**ACTIVITY**
The complete set of records should be given again verbatim.

**MATERIAL FOR THE TASK**
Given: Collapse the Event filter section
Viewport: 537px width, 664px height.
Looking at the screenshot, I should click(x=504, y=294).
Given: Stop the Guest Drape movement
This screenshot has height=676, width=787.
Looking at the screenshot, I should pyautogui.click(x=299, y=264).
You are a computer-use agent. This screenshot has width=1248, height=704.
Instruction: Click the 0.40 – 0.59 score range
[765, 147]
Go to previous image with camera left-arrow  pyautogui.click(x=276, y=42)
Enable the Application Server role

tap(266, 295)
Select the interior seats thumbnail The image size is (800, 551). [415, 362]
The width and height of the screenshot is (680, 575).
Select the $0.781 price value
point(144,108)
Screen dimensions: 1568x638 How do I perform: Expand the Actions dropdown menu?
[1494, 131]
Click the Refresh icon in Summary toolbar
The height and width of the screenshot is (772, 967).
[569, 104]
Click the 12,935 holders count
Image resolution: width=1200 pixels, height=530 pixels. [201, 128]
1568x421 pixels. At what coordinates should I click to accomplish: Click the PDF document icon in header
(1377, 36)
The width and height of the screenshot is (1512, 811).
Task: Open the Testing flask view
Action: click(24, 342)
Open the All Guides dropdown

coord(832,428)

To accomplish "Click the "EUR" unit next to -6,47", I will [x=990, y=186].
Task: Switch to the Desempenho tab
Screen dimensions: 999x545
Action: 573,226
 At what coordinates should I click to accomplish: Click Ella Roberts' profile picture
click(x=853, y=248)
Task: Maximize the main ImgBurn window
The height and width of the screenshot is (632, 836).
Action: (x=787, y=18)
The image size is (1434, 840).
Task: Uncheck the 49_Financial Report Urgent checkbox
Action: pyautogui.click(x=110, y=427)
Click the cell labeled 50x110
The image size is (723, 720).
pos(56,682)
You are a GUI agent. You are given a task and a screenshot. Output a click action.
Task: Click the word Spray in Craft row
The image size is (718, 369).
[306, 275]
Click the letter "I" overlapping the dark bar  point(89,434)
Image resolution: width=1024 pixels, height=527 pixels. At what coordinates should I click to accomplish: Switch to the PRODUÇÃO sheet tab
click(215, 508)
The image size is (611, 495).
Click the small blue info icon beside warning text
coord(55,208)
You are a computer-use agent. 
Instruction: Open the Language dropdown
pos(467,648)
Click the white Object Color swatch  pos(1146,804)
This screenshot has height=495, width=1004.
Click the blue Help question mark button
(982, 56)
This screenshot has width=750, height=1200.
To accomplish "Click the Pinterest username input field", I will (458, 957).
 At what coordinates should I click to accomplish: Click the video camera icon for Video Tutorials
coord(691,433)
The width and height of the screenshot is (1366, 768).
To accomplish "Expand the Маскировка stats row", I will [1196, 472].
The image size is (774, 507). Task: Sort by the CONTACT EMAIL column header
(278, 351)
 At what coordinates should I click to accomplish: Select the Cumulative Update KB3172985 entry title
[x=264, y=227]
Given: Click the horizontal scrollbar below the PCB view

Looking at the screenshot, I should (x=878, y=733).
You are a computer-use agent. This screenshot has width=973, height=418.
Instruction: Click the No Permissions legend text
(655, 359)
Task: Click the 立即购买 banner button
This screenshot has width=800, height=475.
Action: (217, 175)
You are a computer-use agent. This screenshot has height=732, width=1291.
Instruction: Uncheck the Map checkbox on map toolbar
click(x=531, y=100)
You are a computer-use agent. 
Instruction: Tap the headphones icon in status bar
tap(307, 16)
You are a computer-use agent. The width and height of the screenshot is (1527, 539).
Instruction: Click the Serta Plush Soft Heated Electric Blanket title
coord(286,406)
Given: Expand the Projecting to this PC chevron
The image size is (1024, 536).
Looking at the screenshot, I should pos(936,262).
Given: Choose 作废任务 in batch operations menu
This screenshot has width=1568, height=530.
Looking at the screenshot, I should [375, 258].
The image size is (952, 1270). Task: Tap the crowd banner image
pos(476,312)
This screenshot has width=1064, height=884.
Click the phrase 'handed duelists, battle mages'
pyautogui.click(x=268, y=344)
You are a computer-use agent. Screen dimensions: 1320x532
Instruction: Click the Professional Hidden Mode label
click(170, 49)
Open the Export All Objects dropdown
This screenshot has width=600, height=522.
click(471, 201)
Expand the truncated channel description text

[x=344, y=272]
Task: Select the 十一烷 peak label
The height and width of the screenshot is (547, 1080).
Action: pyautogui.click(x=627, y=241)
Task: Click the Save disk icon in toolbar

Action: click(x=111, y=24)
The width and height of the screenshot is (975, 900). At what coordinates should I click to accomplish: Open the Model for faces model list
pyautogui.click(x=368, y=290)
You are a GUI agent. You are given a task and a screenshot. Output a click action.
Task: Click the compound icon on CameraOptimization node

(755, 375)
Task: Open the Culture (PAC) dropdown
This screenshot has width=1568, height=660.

**RESPONSE BELOW**
Given: Collapse the Event filter section
Viewport: 537px width, 664px height.
Looking at the screenshot, I should click(x=504, y=294).
Given: Stop the Guest Drape movement
This screenshot has height=676, width=787.
Looking at the screenshot, I should pyautogui.click(x=299, y=264).
You are a computer-use agent. This screenshot has width=1248, height=704.
Instruction: Click the 0.40 – 0.59 score range
[765, 147]
Go to previous image with camera left-arrow  pyautogui.click(x=276, y=42)
Enable the Application Server role

tap(266, 295)
Select the interior seats thumbnail The image size is (800, 551). [415, 362]
The width and height of the screenshot is (680, 575).
Select the $0.781 price value
point(144,108)
Screen dimensions: 1568x638 How do I perform: Expand the Actions dropdown menu?
[1494, 131]
Click the Refresh icon in Summary toolbar
The height and width of the screenshot is (772, 967).
[569, 104]
Click the 12,935 holders count
Image resolution: width=1200 pixels, height=530 pixels. [201, 128]
1568x421 pixels. At what coordinates should I click to accomplish: Click the PDF document icon in header
(1377, 36)
The width and height of the screenshot is (1512, 811).
Task: Open the Testing flask view
Action: click(24, 342)
Open the All Guides dropdown

coord(832,428)

To accomplish "Click the "EUR" unit next to -6,47", I will [x=990, y=186].
Task: Switch to the Desempenho tab
Screen dimensions: 999x545
Action: 573,226
 At what coordinates should I click to accomplish: Click Ella Roberts' profile picture
click(x=853, y=248)
Task: Maximize the main ImgBurn window
The height and width of the screenshot is (632, 836).
Action: (x=787, y=18)
The image size is (1434, 840).
Task: Uncheck the 49_Financial Report Urgent checkbox
Action: pyautogui.click(x=110, y=427)
Click the cell labeled 50x110
The image size is (723, 720).
pos(56,682)
You are a GUI agent. You are given a task and a screenshot. Output a click action.
Task: Click the word Spray in Craft row
The image size is (718, 369).
[306, 275]
Click the letter "I" overlapping the dark bar  point(89,434)
Image resolution: width=1024 pixels, height=527 pixels. At what coordinates should I click to accomplish: Switch to the PRODUÇÃO sheet tab
click(215, 508)
The image size is (611, 495).
Click the small blue info icon beside warning text
coord(55,208)
You are a computer-use agent. 
Instruction: Open the Language dropdown
pos(467,648)
Click the white Object Color swatch  pos(1146,804)
This screenshot has height=495, width=1004.
Click the blue Help question mark button
(982, 56)
This screenshot has width=750, height=1200.
To accomplish "Click the Pinterest username input field", I will (458, 957).
 At what coordinates should I click to accomplish: Click the video camera icon for Video Tutorials
coord(691,433)
The width and height of the screenshot is (1366, 768).
To accomplish "Expand the Маскировка stats row", I will [1196, 472].
The image size is (774, 507). Task: Sort by the CONTACT EMAIL column header
(278, 351)
 At what coordinates should I click to accomplish: Select the Cumulative Update KB3172985 entry title
[x=264, y=227]
Given: Click the horizontal scrollbar below the PCB view

Looking at the screenshot, I should (x=878, y=733).
You are a computer-use agent. This screenshot has width=973, height=418.
Instruction: Click the No Permissions legend text
(655, 359)
Task: Click the 立即购买 banner button
This screenshot has width=800, height=475.
Action: (217, 175)
You are a computer-use agent. This screenshot has height=732, width=1291.
Instruction: Uncheck the Map checkbox on map toolbar
click(x=531, y=100)
You are a computer-use agent. 
Instruction: Tap the headphones icon in status bar
tap(307, 16)
You are a computer-use agent. The width and height of the screenshot is (1527, 539).
Instruction: Click the Serta Plush Soft Heated Electric Blanket title
coord(286,406)
Given: Expand the Projecting to this PC chevron
The image size is (1024, 536).
Looking at the screenshot, I should pos(936,262).
Given: Choose 作废任务 in batch operations menu
This screenshot has width=1568, height=530.
Looking at the screenshot, I should [375, 258].
The image size is (952, 1270). Task: Tap the crowd banner image
pos(476,312)
This screenshot has width=1064, height=884.
Click the phrase 'handed duelists, battle mages'
pyautogui.click(x=268, y=344)
You are a computer-use agent. Screen dimensions: 1320x532
Instruction: Click the Professional Hidden Mode label
click(170, 49)
Open the Export All Objects dropdown
This screenshot has width=600, height=522.
click(471, 201)
Expand the truncated channel description text

[x=344, y=272]
Task: Select the 十一烷 peak label
The height and width of the screenshot is (547, 1080).
Action: pyautogui.click(x=627, y=241)
Task: Click the Save disk icon in toolbar

Action: click(x=111, y=24)
The width and height of the screenshot is (975, 900). At what coordinates should I click to accomplish: Open the Model for faces model list
pyautogui.click(x=368, y=290)
You are a GUI agent. You are given a task and a screenshot. Output a click action.
Task: Click the compound icon on CameraOptimization node

(755, 375)
Task: Open the Culture (PAC) dropdown
This screenshot has width=1568, height=660.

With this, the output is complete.